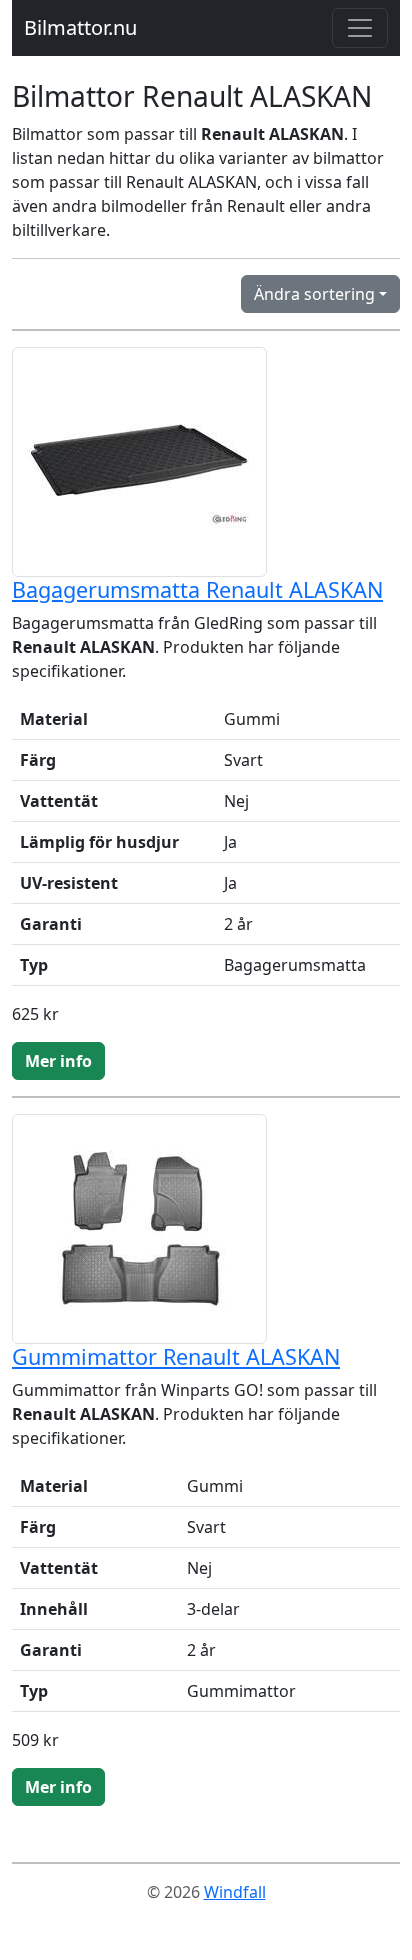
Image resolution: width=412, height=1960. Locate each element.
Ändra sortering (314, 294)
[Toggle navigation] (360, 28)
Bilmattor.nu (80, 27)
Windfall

■ **Try it**: All of the data must be repeated exactly, except for the pictures.

■ **Result of the task**:
Image resolution: width=412, height=1960. Locate each element.
Ändra sortering (314, 294)
[Toggle navigation] (360, 28)
Bilmattor.nu (80, 27)
Windfall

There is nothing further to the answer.